**EXERCISE PROMPT**
Write out, exactly as they stand, the line containing "sales solutions tailored" and all subsequent lines up to and including the final line of the records.

%%

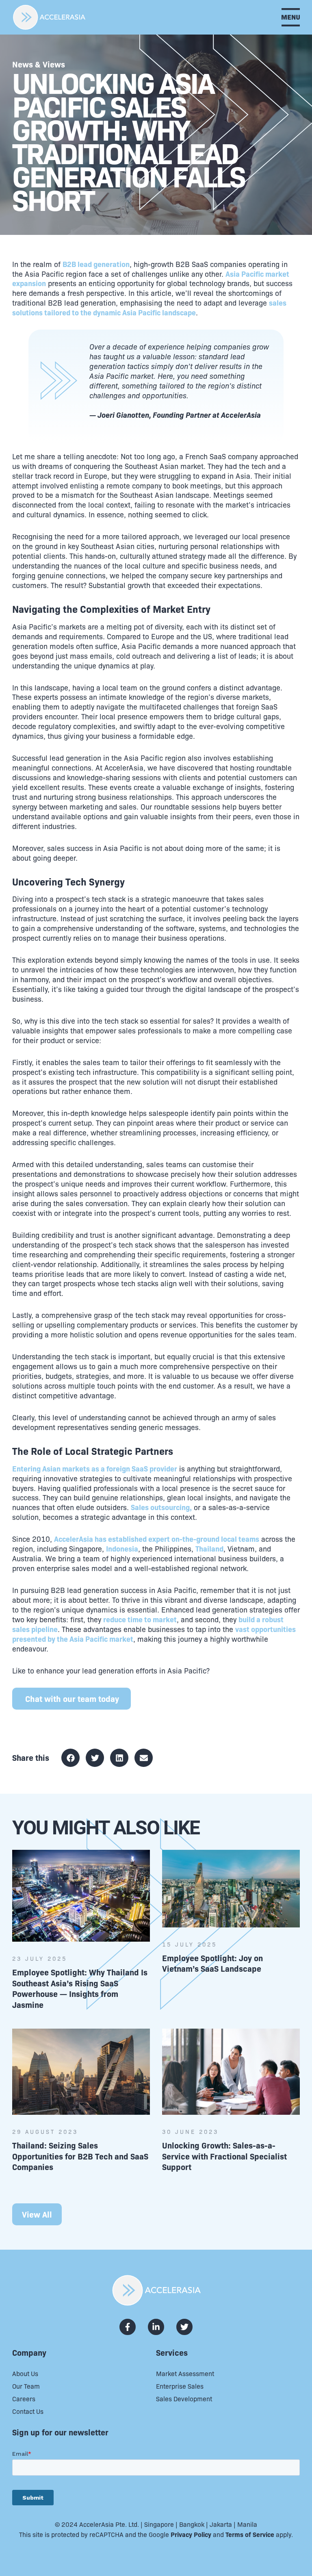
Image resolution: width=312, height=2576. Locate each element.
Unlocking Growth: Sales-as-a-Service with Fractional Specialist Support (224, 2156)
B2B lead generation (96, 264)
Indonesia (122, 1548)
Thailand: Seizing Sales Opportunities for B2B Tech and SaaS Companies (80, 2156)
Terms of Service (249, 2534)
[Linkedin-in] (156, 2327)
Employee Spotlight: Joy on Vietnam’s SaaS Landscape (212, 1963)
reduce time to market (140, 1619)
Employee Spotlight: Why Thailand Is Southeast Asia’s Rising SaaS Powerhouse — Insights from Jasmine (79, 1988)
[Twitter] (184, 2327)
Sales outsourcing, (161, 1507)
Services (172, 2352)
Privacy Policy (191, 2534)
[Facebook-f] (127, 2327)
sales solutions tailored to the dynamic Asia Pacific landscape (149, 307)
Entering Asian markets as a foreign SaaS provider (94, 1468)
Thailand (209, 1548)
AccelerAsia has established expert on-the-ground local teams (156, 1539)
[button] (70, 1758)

%%

**FINAL ANSWER**
sales solutions tailored to the dynamic Asia Pacific landscape (149, 307)
Entering Asian markets as a foreign SaaS provider (94, 1468)
Thailand (209, 1548)
AccelerAsia has established expert on-the-ground local teams (156, 1539)
[button] (70, 1758)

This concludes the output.